▸ **Work instructions**: Reproduce the entries shown below only from the line with "Given: Sort by the Status column header" down to the line with "Task: Click the beaker", keeping both end lines and copying each one exactly.

*** Information supplied ***

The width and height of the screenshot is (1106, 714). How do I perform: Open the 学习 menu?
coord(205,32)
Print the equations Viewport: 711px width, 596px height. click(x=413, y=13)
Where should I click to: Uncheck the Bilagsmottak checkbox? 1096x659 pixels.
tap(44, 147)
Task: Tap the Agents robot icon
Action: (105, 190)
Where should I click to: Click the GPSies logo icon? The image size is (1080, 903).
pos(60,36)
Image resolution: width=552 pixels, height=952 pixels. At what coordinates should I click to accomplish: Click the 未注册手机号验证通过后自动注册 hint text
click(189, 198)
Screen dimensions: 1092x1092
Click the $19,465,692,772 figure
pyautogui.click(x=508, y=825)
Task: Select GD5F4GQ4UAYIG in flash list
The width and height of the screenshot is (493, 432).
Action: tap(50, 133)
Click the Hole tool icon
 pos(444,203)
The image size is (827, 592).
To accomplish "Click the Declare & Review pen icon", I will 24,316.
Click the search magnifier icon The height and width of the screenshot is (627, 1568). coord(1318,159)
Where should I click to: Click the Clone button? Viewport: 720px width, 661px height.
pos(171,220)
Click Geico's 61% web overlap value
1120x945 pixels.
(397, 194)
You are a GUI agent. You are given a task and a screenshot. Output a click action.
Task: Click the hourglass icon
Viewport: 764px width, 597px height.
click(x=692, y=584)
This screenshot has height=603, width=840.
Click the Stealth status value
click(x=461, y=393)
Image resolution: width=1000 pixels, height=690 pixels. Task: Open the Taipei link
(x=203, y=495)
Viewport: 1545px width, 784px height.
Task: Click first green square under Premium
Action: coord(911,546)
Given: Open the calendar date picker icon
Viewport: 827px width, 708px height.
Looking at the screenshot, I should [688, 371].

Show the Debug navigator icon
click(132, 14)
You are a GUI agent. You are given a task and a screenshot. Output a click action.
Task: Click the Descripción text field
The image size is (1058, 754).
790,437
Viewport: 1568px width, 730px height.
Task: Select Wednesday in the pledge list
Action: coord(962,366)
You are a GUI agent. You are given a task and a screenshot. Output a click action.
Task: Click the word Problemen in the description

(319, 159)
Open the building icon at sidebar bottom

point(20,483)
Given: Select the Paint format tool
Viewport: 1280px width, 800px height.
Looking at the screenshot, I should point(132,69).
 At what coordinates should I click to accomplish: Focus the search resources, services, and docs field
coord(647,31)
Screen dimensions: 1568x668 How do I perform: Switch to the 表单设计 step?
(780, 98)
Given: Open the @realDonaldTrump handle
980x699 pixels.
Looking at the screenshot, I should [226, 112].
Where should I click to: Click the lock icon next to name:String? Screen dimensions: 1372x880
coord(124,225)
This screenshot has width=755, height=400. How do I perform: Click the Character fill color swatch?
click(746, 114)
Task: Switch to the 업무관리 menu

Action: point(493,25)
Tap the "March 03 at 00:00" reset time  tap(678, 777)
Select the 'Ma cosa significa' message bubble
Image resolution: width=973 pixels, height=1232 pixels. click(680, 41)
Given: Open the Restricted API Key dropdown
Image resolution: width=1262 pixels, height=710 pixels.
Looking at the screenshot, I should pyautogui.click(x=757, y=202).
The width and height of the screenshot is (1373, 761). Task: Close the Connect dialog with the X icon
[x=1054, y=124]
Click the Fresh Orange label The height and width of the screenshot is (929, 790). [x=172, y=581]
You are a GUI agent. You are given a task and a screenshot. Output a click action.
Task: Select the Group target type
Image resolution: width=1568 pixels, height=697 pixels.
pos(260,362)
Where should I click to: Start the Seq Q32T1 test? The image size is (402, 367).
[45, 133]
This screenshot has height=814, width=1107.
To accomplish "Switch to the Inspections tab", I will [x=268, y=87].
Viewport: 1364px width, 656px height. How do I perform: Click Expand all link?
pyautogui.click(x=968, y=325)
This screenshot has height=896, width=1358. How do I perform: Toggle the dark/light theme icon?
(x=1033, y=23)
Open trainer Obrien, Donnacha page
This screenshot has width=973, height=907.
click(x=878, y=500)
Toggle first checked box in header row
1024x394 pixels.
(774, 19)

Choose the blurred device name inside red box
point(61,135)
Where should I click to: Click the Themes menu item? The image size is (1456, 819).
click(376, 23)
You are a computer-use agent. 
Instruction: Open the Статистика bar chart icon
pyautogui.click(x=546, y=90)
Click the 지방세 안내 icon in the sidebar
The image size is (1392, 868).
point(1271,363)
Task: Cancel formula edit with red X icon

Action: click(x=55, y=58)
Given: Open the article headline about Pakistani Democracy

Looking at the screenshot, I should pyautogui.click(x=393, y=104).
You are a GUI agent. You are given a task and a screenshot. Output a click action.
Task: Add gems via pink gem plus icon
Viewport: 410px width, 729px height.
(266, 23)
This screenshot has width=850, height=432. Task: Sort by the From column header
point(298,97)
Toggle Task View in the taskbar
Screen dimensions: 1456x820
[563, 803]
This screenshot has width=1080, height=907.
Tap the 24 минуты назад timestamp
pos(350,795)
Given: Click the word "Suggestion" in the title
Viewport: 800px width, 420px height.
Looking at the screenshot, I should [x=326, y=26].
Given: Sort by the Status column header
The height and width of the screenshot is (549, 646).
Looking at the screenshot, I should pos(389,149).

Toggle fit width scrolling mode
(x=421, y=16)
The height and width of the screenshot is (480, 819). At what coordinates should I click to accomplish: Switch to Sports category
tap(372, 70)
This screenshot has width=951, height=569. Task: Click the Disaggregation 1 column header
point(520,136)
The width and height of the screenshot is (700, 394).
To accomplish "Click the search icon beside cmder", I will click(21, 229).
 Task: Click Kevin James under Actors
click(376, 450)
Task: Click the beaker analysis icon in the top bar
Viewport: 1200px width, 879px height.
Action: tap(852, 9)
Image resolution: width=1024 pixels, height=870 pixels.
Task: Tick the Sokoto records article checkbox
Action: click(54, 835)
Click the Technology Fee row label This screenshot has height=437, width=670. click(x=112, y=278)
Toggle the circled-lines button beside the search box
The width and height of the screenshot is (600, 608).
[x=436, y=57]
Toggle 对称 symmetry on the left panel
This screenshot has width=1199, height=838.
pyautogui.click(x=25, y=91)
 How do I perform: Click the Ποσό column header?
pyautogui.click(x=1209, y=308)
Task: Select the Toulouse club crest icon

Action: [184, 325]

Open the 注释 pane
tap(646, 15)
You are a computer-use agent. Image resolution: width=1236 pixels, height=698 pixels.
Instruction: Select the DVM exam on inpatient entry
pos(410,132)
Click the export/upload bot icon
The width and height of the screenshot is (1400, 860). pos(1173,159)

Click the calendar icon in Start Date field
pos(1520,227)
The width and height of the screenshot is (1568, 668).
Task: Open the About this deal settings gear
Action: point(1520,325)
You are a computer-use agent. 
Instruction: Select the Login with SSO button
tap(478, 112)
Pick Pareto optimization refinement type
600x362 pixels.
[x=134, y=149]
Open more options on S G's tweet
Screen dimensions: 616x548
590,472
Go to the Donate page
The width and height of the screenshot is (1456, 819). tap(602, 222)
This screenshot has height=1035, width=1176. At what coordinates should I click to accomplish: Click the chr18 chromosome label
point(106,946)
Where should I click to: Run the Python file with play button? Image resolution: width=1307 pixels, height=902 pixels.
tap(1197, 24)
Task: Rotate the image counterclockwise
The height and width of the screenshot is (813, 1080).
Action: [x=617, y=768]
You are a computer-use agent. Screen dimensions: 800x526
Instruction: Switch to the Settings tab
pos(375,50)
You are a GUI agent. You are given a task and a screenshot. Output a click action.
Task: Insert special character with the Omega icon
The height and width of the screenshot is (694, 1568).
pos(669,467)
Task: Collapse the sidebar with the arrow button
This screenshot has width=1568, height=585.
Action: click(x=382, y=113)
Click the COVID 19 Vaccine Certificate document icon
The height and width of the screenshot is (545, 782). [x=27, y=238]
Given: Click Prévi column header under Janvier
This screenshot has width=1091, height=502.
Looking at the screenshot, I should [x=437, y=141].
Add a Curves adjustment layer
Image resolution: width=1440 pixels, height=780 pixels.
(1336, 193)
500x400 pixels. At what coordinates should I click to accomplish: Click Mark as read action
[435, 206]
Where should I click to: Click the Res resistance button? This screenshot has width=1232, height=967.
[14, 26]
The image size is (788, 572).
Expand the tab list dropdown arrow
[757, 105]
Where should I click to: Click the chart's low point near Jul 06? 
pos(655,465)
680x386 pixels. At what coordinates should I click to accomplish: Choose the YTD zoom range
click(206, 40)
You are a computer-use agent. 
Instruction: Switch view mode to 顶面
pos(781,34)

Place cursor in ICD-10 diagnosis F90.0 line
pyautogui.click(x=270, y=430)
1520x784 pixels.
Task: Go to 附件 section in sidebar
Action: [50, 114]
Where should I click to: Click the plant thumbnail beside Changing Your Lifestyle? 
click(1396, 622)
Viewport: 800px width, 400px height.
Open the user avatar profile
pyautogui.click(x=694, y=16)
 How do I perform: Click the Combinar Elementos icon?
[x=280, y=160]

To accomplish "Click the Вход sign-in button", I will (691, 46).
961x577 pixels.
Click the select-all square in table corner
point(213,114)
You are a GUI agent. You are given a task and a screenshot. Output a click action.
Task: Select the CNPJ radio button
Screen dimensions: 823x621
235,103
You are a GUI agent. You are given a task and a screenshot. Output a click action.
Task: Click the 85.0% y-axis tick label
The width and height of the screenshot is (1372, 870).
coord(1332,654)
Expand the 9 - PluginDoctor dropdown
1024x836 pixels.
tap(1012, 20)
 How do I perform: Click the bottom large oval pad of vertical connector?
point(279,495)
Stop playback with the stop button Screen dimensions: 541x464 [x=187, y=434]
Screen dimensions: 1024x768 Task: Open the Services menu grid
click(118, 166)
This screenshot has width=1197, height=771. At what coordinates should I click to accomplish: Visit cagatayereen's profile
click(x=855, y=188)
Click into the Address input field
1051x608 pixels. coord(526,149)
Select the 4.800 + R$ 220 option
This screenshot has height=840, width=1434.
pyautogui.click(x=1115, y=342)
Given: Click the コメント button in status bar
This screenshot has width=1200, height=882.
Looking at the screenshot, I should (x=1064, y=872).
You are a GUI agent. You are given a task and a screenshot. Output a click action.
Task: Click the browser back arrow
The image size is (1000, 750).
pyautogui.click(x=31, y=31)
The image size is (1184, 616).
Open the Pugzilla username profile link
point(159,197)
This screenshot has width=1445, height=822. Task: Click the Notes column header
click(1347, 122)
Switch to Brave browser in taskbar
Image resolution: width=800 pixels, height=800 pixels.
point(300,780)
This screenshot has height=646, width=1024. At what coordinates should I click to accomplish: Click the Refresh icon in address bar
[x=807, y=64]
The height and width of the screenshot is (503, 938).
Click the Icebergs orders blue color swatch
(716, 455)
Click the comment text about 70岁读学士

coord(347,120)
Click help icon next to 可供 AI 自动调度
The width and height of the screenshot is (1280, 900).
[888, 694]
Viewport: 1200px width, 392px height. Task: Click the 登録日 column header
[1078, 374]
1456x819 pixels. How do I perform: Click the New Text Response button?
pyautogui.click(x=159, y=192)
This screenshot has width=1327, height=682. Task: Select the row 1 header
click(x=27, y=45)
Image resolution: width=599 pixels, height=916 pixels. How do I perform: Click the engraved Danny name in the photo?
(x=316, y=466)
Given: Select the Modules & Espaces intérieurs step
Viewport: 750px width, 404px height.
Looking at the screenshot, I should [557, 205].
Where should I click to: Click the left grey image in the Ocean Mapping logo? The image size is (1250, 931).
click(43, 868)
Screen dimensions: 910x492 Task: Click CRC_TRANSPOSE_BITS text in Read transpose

*** End of Information supplied ***

▸ **Output for this exercise**:
Given: Sort by the Status column header
The height and width of the screenshot is (549, 646).
Looking at the screenshot, I should pos(389,149).

Toggle fit width scrolling mode
(x=421, y=16)
The height and width of the screenshot is (480, 819). At what coordinates should I click to accomplish: Switch to Sports category
tap(372, 70)
This screenshot has width=951, height=569. Task: Click the Disaggregation 1 column header
point(520,136)
The width and height of the screenshot is (700, 394).
To accomplish "Click the search icon beside cmder", I will click(21, 229).
 Task: Click Kevin James under Actors
click(376, 450)
Task: Click the beaker analysis icon in the top bar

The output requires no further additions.